Yesterday I got all excited about learning some new stuff about Sanskrit. Why? Isn’t it the main problem with us being stuck here – we want to learn new stuff so we have to get born again and again?
Srila Prabhupada has already given us the way out and knowledge of Sanksrit is not necessary, could be even dangerous. So why bother?
In my defense I want to say that it’s not really about learning Sanskrit but rather about learning “sanskrit” outlook on life.
Languages are a dime a dozen and I’m not talking about natural ones, I’m talking about computer languages, every year there seems to be a new one being invented or greatly improved on. Every new language or a new, improved variation is supposed to be better, clearer, more convenient and so on.
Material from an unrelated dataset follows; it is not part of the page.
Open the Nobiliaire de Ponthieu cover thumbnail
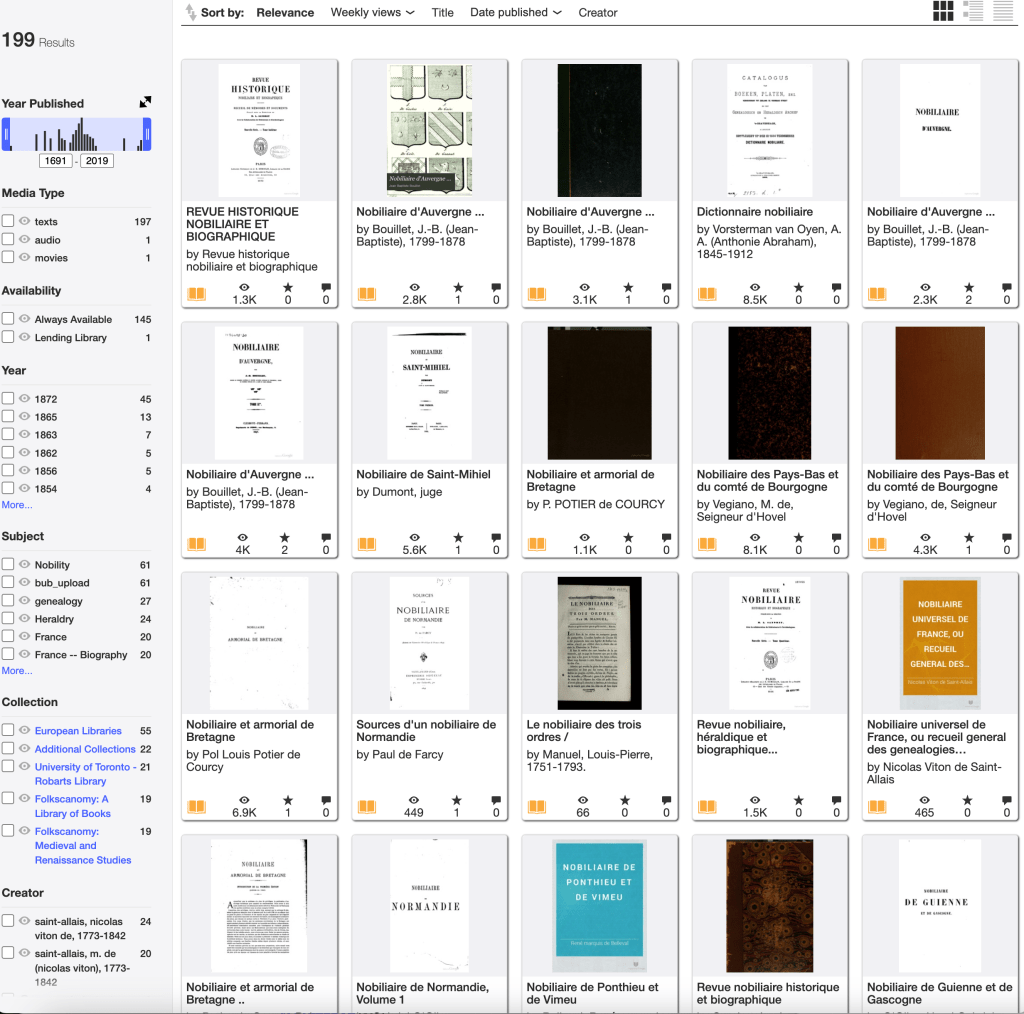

Why don’t I learn the driving principles behind that? After all the initial point of sudden interest in Sanskrit was a claim of it being perfect for computers.
“Sanskrit” outlook on life is not about precision or convenience, though.
English or French or Latin are not that much different from Sanskrit, they are all languages, they are meant to help people express themselves and communicate with each other, and in that sense English is so much better, judging by the results. Can’t we pray in English? Can’t we think or talk about Krishna in English? Can’t we express our devotion in English? What has Sanskrit’s precision got to do with it? Not much.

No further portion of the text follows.